Twenty-eight overweight, male subjects (BMI 25-30) with serum cholesterol >200 mg/dl were randomly divided into 3 groups (placebo (n=9), and soy (n=9) or whey (n=10) supplementation) and participated in supervised resistance training for 12 weeks. Supplements were provided in a double blind fashion.
All 3 groups had significant gains in strength, averaging 47% in all major muscle groups and significant increases in fat free mass (2.6%), with no difference among groups. Percent body fat and waist-to-hip ratio decreased significantly in all 3 groups an average of 8% and 2%, respectively, with no difference among groups. Total serum cholesterol decreased significantly, again with no difference among groups.
Participation in a 12 week resistance exercise training program significantly increased strength and improved both body composition and serum cholesterol in overweight, hypercholesterolemic men with no added benefit from protein supplementation.

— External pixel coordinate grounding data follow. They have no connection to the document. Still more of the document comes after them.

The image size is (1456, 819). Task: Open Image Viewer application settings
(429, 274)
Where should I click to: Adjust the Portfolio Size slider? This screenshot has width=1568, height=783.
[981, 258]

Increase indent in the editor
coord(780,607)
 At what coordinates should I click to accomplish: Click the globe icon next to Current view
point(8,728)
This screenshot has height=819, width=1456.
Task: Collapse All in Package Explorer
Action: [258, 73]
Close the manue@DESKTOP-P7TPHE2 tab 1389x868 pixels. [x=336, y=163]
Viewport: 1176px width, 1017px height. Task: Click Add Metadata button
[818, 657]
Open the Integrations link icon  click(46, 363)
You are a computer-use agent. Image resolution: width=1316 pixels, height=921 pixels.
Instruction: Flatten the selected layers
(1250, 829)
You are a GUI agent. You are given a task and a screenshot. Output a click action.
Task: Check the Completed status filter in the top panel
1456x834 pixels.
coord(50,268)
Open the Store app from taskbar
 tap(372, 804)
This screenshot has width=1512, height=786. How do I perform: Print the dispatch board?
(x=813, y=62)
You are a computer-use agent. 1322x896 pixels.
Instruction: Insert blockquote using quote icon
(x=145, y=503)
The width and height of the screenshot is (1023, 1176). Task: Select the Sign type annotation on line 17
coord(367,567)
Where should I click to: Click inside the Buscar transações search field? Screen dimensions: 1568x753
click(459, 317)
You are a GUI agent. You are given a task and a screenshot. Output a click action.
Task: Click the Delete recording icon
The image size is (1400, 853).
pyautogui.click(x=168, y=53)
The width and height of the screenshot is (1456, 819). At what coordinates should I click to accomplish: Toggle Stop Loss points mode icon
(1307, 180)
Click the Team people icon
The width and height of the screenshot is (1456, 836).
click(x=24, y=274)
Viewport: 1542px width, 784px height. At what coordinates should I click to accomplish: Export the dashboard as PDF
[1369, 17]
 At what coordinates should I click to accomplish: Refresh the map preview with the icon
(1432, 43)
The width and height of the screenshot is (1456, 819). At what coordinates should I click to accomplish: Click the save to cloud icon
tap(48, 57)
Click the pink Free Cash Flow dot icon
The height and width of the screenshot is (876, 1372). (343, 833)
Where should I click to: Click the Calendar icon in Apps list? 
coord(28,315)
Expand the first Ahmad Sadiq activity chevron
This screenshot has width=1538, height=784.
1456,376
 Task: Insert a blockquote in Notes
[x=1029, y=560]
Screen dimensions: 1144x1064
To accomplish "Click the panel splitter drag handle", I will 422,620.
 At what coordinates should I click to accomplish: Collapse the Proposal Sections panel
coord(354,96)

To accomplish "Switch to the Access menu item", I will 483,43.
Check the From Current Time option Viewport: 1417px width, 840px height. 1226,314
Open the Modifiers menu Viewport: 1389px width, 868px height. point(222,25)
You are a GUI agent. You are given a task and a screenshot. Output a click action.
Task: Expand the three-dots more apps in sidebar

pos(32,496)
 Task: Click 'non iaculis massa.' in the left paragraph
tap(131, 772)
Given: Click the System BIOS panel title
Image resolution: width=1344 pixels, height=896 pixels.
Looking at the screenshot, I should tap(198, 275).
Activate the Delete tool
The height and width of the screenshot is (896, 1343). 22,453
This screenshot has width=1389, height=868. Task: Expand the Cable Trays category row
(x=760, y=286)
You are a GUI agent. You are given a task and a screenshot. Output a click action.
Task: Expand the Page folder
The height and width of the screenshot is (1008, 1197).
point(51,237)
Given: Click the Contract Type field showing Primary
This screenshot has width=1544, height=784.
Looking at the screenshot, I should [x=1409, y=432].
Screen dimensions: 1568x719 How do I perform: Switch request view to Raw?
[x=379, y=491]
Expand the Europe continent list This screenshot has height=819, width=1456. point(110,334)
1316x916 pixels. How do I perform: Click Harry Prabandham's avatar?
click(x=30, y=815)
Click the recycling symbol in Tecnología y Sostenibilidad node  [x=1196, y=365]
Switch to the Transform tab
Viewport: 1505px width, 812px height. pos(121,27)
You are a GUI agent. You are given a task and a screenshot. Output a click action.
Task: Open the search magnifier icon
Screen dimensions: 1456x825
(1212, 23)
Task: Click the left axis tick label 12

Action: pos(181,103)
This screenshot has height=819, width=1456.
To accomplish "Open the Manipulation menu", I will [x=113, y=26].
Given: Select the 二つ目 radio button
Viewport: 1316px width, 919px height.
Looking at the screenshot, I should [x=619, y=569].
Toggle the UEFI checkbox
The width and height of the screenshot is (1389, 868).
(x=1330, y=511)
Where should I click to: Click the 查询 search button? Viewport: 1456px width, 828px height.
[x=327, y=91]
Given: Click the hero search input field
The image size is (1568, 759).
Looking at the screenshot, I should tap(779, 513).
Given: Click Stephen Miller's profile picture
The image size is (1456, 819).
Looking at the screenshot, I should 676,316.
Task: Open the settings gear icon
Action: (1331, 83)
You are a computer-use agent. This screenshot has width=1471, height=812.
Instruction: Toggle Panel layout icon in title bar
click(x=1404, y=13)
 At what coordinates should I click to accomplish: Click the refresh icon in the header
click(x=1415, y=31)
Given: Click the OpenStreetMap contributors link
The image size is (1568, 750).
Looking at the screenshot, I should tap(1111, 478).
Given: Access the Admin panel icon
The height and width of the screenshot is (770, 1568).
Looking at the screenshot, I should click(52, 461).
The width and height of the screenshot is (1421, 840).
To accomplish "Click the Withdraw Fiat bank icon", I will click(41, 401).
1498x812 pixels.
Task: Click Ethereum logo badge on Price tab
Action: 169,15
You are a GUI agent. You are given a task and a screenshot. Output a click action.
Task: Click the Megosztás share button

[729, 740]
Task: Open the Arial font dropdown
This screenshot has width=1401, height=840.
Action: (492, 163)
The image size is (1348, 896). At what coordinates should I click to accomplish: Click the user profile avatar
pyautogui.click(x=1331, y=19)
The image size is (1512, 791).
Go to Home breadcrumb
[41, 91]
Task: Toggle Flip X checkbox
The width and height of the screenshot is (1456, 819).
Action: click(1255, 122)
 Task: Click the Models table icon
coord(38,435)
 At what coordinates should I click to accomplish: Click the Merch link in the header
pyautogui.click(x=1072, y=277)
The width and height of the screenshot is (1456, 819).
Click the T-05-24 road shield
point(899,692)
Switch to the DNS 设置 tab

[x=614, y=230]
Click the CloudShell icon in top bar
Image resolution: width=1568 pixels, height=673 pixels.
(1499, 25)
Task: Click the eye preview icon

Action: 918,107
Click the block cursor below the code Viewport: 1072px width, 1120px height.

This paper seems to be pretty basic. It does conclusively show what we all know to be true: resistance training will significantly improve body composition and health markers especially in those that are untrained and overweight. It specifically looked at the additional benefits of protein supplementation of whey vs. soy. Its understandable that there would be no difference between soy and whey in these men but what was remarkable to me is that the no protein supplementation group had the same benefits. This could be due to the fact that the benefits seen from weight training are going to be huge no matter what because they are so untrained and overweight that you wouldn't be able to see the significantly additional benefits from protein supplementation until they are no longer novices. It would be interesting to me to see a long term study of soy vs. whey vs. none, such as a 1-2 year study that examined the differences in body comp and serum cholesterol.